──────── Extracted data ────────
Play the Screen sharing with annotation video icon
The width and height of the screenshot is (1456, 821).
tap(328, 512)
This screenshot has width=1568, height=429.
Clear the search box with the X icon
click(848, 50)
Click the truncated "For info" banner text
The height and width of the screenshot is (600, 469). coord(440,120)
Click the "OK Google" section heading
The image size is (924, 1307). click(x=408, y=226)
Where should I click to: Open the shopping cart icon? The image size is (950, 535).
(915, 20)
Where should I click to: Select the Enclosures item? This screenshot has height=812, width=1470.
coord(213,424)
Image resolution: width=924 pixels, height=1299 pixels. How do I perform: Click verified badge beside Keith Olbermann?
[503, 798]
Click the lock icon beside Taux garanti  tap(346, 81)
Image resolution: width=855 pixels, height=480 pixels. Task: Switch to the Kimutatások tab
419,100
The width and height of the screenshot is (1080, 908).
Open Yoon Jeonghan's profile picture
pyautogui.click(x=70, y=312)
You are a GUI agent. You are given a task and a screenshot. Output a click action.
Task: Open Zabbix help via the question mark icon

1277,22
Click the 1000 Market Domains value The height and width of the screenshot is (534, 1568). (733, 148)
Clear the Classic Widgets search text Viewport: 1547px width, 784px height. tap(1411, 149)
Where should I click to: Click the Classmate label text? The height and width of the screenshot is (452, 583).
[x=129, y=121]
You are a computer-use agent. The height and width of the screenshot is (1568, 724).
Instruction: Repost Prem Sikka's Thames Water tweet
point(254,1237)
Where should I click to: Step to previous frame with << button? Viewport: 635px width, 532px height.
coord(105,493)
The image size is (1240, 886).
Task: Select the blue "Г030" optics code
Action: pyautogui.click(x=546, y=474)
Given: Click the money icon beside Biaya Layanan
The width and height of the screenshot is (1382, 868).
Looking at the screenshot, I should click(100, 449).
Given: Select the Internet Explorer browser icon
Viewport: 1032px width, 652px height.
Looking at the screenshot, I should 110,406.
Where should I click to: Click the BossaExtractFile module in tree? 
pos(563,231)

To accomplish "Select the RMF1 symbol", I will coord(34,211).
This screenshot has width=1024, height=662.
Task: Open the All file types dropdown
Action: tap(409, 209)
────────
With the line that has "The width and height of the screenshot is (1456, 821)." as the first and the line that has "Given: Click the" as the last, repeat exactly that run of lines above and no more.

The width and height of the screenshot is (1456, 821).
tap(328, 512)
This screenshot has width=1568, height=429.
Clear the search box with the X icon
click(848, 50)
Click the truncated "For info" banner text
The height and width of the screenshot is (600, 469). coord(440,120)
Click the "OK Google" section heading
The image size is (924, 1307). click(x=408, y=226)
Where should I click to: Open the shopping cart icon? The image size is (950, 535).
(915, 20)
Where should I click to: Select the Enclosures item? This screenshot has height=812, width=1470.
coord(213,424)
Image resolution: width=924 pixels, height=1299 pixels. How do I perform: Click verified badge beside Keith Olbermann?
[503, 798]
Click the lock icon beside Taux garanti  tap(346, 81)
Image resolution: width=855 pixels, height=480 pixels. Task: Switch to the Kimutatások tab
419,100
The width and height of the screenshot is (1080, 908).
Open Yoon Jeonghan's profile picture
pyautogui.click(x=70, y=312)
You are a GUI agent. You are given a task and a screenshot. Output a click action.
Task: Open Zabbix help via the question mark icon

1277,22
Click the 1000 Market Domains value The height and width of the screenshot is (534, 1568). (733, 148)
Clear the Classic Widgets search text Viewport: 1547px width, 784px height. tap(1411, 149)
Where should I click to: Click the Classmate label text? The height and width of the screenshot is (452, 583).
[x=129, y=121]
You are a computer-use agent. The height and width of the screenshot is (1568, 724).
Instruction: Repost Prem Sikka's Thames Water tweet
point(254,1237)
Where should I click to: Step to previous frame with << button? Viewport: 635px width, 532px height.
coord(105,493)
The image size is (1240, 886).
Task: Select the blue "Г030" optics code
Action: pyautogui.click(x=546, y=474)
Given: Click the money icon beside Biaya Layanan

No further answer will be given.